Georges-François Blondel (1730-1791?) was a draughtsman, an architect and an engraver (graveur à l’eau-forte et en manière noire – mezzotinter). Born in Rouen, Blondel was admitted in the Académie d’Architecture in 1728. He was the son of Jacques-François Blondel (January 8, 1705 – January 9, 1774), also a French architect. He was trained in Paris, in Rome between 1756 and1760, in Amsterdam in 1763, and in London from 1765-74. He disappeared during the French Revolution.

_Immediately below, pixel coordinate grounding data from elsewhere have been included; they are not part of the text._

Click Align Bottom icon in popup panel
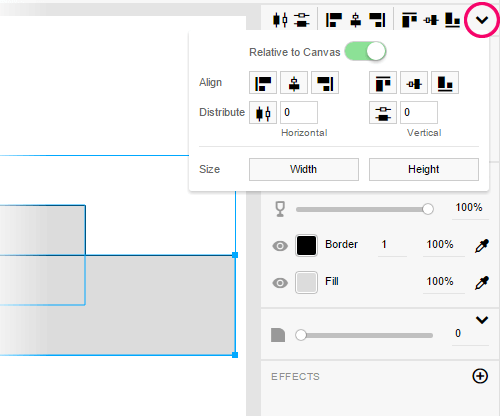point(445,83)
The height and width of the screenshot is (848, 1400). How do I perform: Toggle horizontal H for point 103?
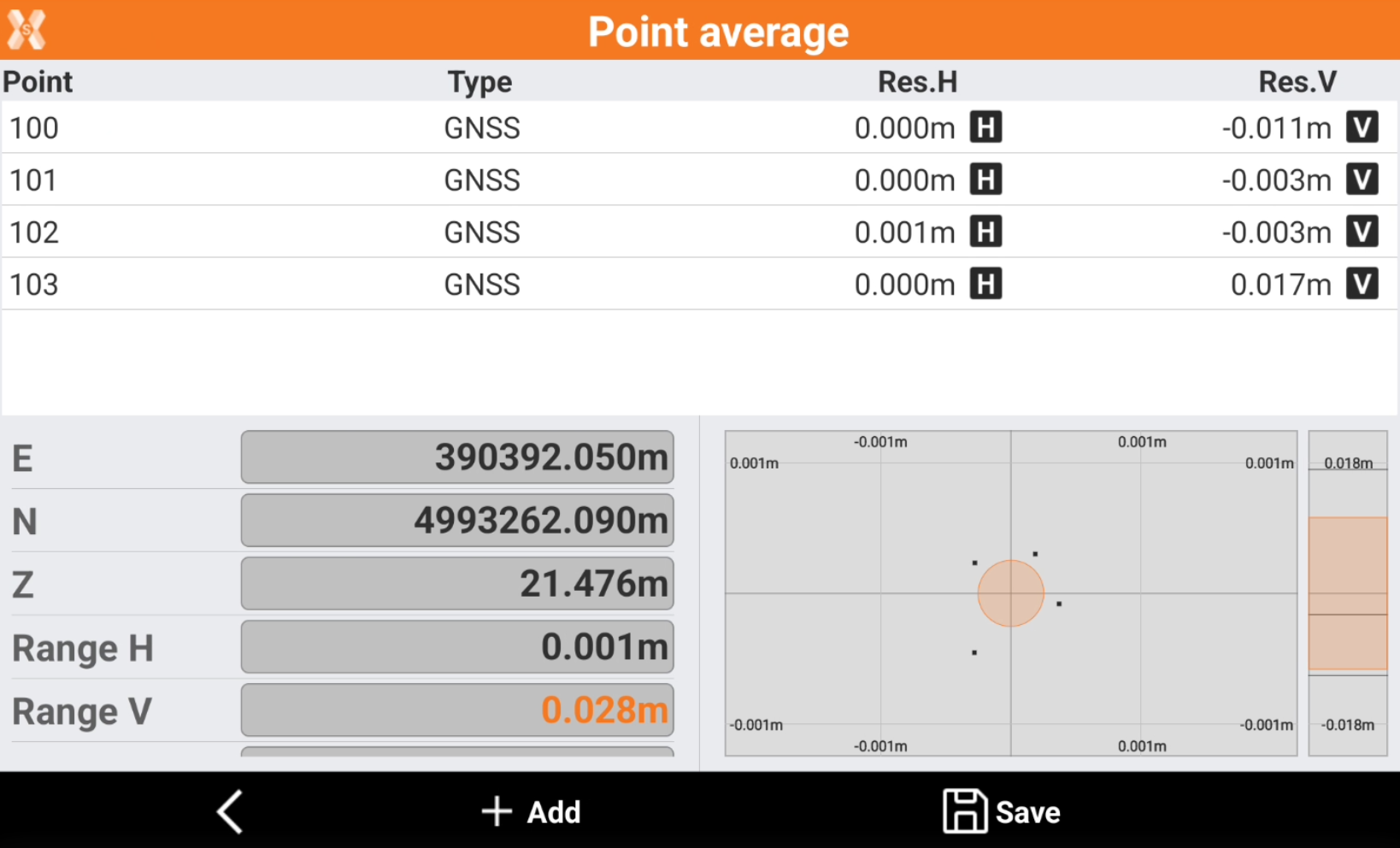coord(985,285)
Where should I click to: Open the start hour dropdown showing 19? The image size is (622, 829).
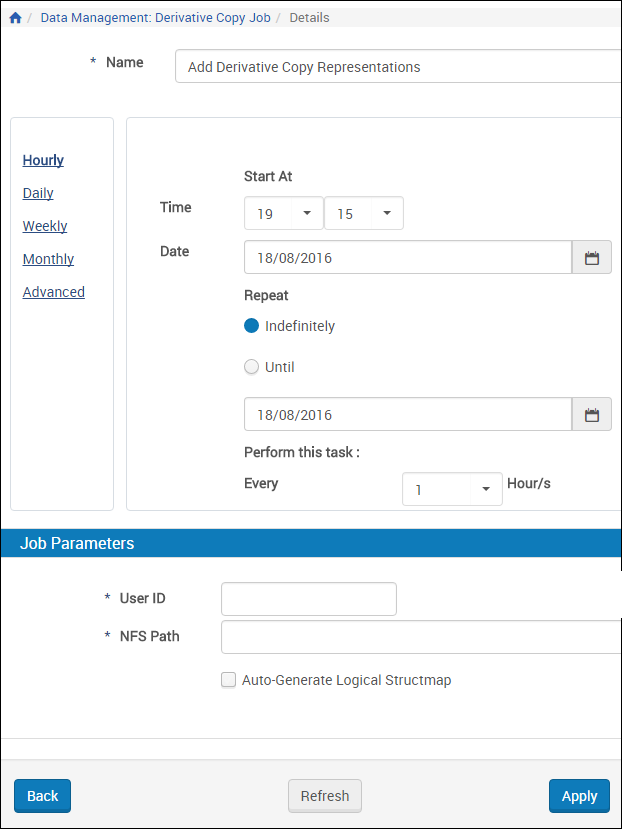click(284, 214)
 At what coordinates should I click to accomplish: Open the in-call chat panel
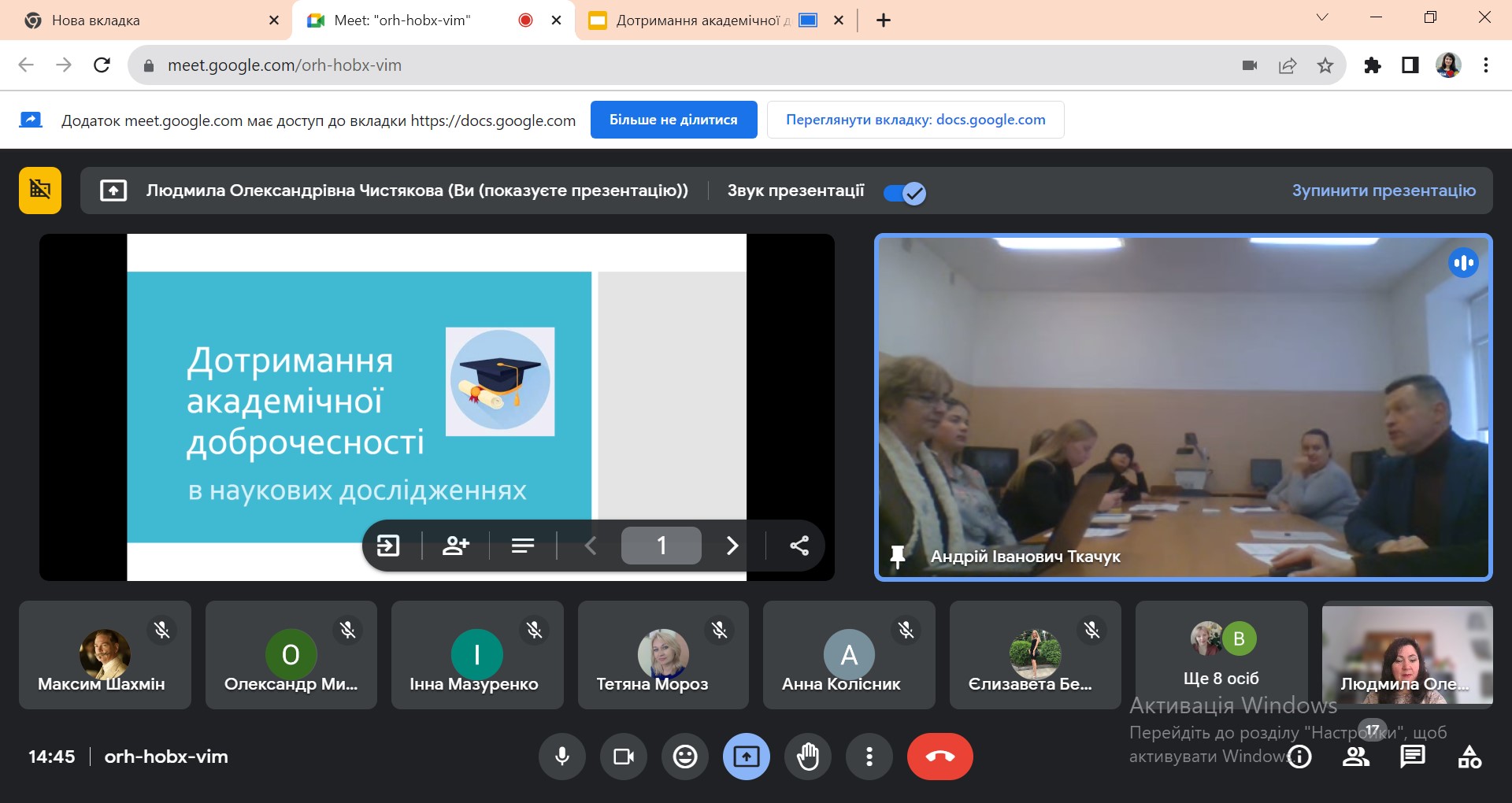coord(1412,757)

He may have been related to Médéric Blondel, the architect who had arrived in Malta in 1657 in the service of the Order of St John and who had worked with Francesco Buonamici. From 1670, Médéric Blondel had carried out the projects of Antonio Maurizio Valperga in the fortifications of Floriana, the line of fortifications of Cottonera and Fort Ricasoli.

Georges-François Blondel published an oblong album in folio showing a series of different styles of trellises found in various gardens around the world, including Versailles, Madrid, St Petersburg, Vienna, London and Malta. It is titled Nouveau Livre de treillages pour la décoration des jardins inventés par M[onsieur] Blondel le fils, consisting of 17 unnumbered pages, all illustrations of different trelliswork, and a plan of a labyrinth. It is undated, but it is probably c.1780.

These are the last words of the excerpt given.